Apache spark graphite metrics
Send metrics from apache spark to graphite
Writing down a quick note on how to enable graphite metrics for apache spark. And where it will continue automatically after a restart.
It will not rely in spark-submit, that all examples seems to do.
Configuration file
This is the complete configuration you need in your metrics.properties. This file can be named anything, but to follow the standard javaprograms use it is named properties, for the ini-style configfiles.
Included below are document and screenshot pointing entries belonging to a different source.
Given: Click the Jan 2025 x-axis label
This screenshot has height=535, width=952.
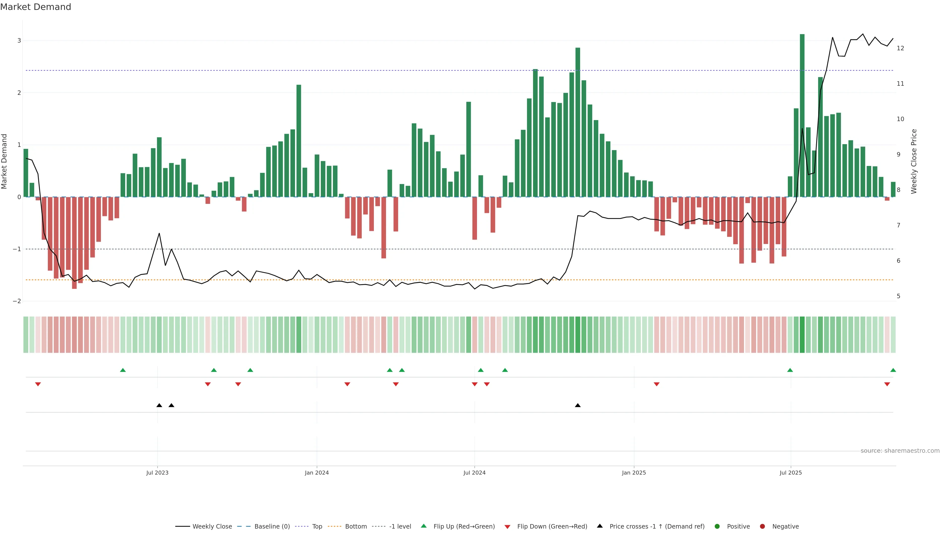Looking at the screenshot, I should click(x=634, y=473).
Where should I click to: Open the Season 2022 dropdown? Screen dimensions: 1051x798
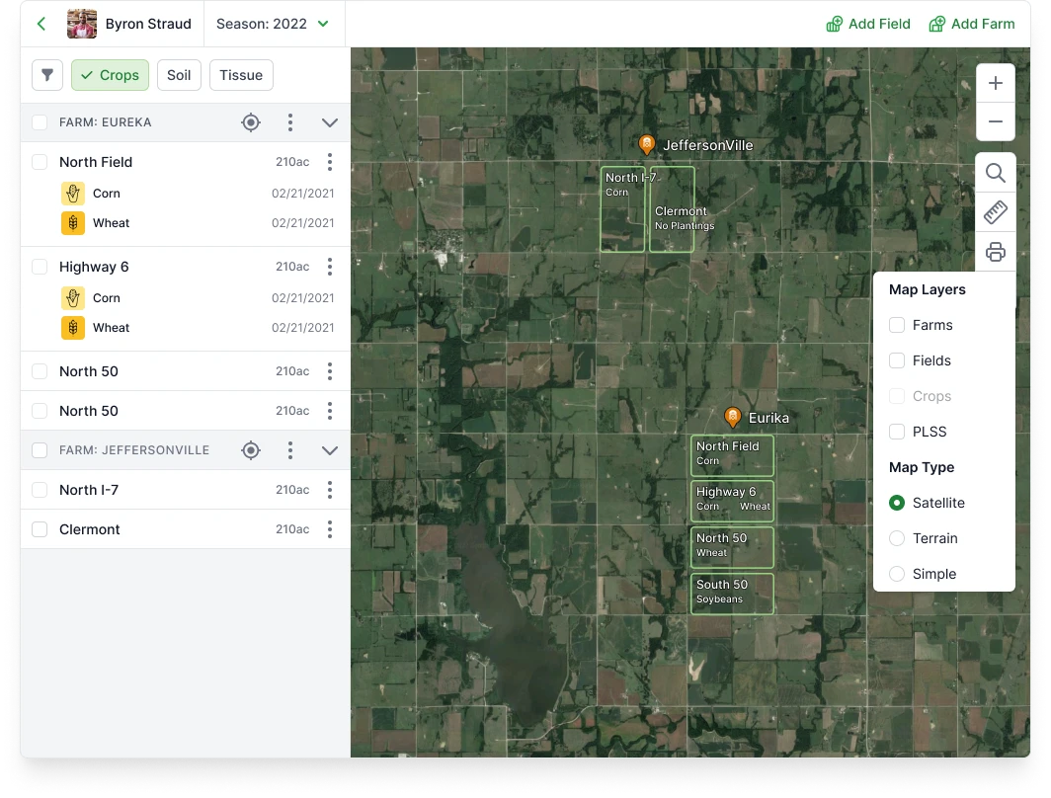pos(273,24)
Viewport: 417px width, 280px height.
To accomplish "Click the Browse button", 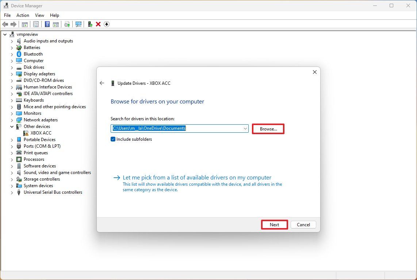I will (x=268, y=128).
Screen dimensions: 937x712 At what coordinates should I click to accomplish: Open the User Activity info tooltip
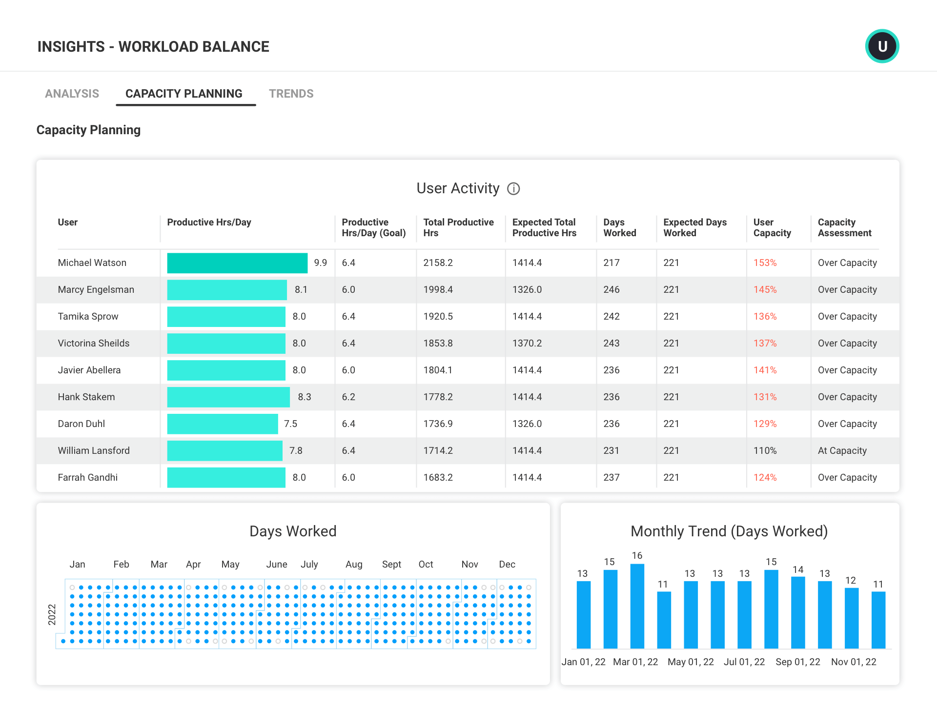[514, 189]
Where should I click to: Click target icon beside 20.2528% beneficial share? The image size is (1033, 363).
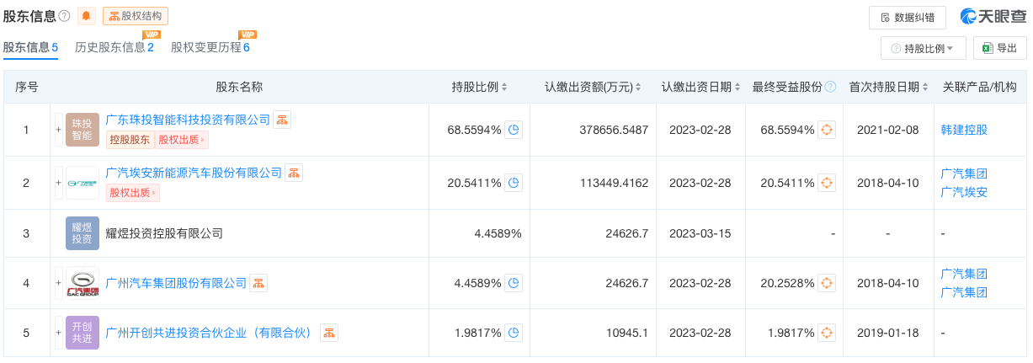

*.sink.Graphite.class=org.apache.spark.metrics.sink.GraphiteSink
*.sink.Graphite.host=metrics.internal.network
*.sink.Graphite.port=2003
*.sink.Graphite.prefix=services.spark.hostname
*.sink.Graphite.period=10
*.sink.Graphite.unit=seconds
*.sink.Graphite.protocol=tcp
Note: This configuration file is case sensitive “Graphite is not the same as graphite”
Starting up
There is a file named spark-env.sh
that is sourced if available when spark
starts.
Here you want to add this line.
SPARK_DAEMON_JAVA_OPTS='-Dspark.metrics.conf=/opt/etc/spark/metrics.properties'
My file have smoe more properties and then it looks like this:
SPARK_DAEMON_JAVA_OPTS='-Dspark.metrics.conf=/opt/etc/spark/metrics.properties -Dspark.deploy.zookeeper.url=zookeeper01:2181,zookeeper02:2181,zookeeper03:2181 -Dspark.deploy.recoveryMode=ZOOKEEPER'
Since it talks to a zookeeper cluster for leader election.
Graphite prefix
I use a prefix standard in my graphite that is:
hostname.metric.submetric
And for services I use
services.service.metric
This separates hosts and services nicely.
Under the *.sink.Graphite.prefix you supply there will be a subfolder named “master” or “worker” depending on the spark role you are starting.